Inspired by Harvard’s renowned freshman seminars that get students acclimated and engaged in campus life, seven-week Summer Seminars give both Harvard and visiting students the unique chance to study with us in a small-group format.

The benefits you’ll enjoy during Summer Seminars include:

Small Class Sizes

Summer Seminars are limited to 15 students each to keep class sizes small and maximize your learning experience. This small class size promotes open and dynamic discussion, peer study groups, in-class presentations, and equal opportunity participation in the classroom.

Close Faculty Interaction

Each Summer Seminar is taught by a Harvard affiliate and offers excellent opportunities for personal guidance and advising. Throughout the seminar, students can consult with and learn from Harvard instructors in a small-group or one-to-one format that lets them dig deep into a subject and build valuable expertise.

Independent Research Opportunities

Learn the researching and writing skills that will let you rise to the top of your undergraduate class or prepare you for graduate school. Your Summer Seminar instructor will give you the frameworks and advice needed to complete a final research project in your area of study.

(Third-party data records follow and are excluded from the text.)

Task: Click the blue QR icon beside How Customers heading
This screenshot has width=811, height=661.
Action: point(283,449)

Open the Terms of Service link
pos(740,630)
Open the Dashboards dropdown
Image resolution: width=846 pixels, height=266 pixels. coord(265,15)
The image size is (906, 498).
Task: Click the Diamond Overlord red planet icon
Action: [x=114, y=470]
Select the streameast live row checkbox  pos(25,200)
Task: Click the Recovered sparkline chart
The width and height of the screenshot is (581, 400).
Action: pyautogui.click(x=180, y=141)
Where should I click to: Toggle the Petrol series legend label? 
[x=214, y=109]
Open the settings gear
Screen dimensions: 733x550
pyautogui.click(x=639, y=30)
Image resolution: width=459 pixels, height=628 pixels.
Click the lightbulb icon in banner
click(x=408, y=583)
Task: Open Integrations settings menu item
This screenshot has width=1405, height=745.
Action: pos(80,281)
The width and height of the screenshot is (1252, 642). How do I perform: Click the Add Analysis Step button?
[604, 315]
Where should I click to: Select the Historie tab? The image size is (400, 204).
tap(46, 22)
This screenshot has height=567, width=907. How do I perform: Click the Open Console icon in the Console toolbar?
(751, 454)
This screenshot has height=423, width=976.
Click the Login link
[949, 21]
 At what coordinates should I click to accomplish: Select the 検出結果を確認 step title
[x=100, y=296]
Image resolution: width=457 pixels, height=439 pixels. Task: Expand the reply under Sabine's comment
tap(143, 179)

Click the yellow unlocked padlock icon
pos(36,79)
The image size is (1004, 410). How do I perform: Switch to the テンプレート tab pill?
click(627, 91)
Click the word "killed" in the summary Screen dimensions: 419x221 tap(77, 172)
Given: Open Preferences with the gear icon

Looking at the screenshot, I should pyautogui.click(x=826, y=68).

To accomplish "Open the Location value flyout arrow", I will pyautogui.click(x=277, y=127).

Summer Seminars are available for undergraduate credits only.

Summer 2023 Seminars

Advice to Young Leaders

Read some of the most influential texts in the western tradition, explicitly written for young people planning to enter public service or take up other positions of leadership. Examine these traditions of advice with an eye to the past, the present, and the future: that is, in their own terms and for what they say to you today about our responsibilities as citizens and as leaders.

Big Ideas, Great Thinkers

Read some of the most influential thinkers across the world and from a variety of philosophical and literary traditions. Consider these writers’ approach to fundamental questions such as: how should we organize our social, economic, cultural, and political life? What is the place of humans in the grand, cosmological scheme of things? And how should one live one’s life?

Human Evolution

Apply scientific methods to the questions of who humans are, where we came from, and why we do the things we do. Use archaeological, primatological, physiological, fossil, technological, genetic, and ethnographic evidence in service to understanding the human story in deep time, tracking our evolution from seven million years ago until the end of the last ice age.

Politics and Governance in the Global South

Examine the political and governance challenges that countries in the Global South face and explore the best prospects for addressing them. Using both theory and case studies from Latin America, Sub-Saharan Africa, and South Asia, you’ll delve deeply into topics such as the impact of international development aid, civil society and activism, and gender, diversity and inequality.

The Psychology of Cults

Explore the psychological mechanisms that enable cults to form and to take human behavior to extremes. You will examine case studies of different cults (such as Reverend Moon of the Unification Church and David Koresh of the Branch Davidians) to discover how psychological research can shed light on cult behavior, and how cult behavior can shed light on our everyday psychology.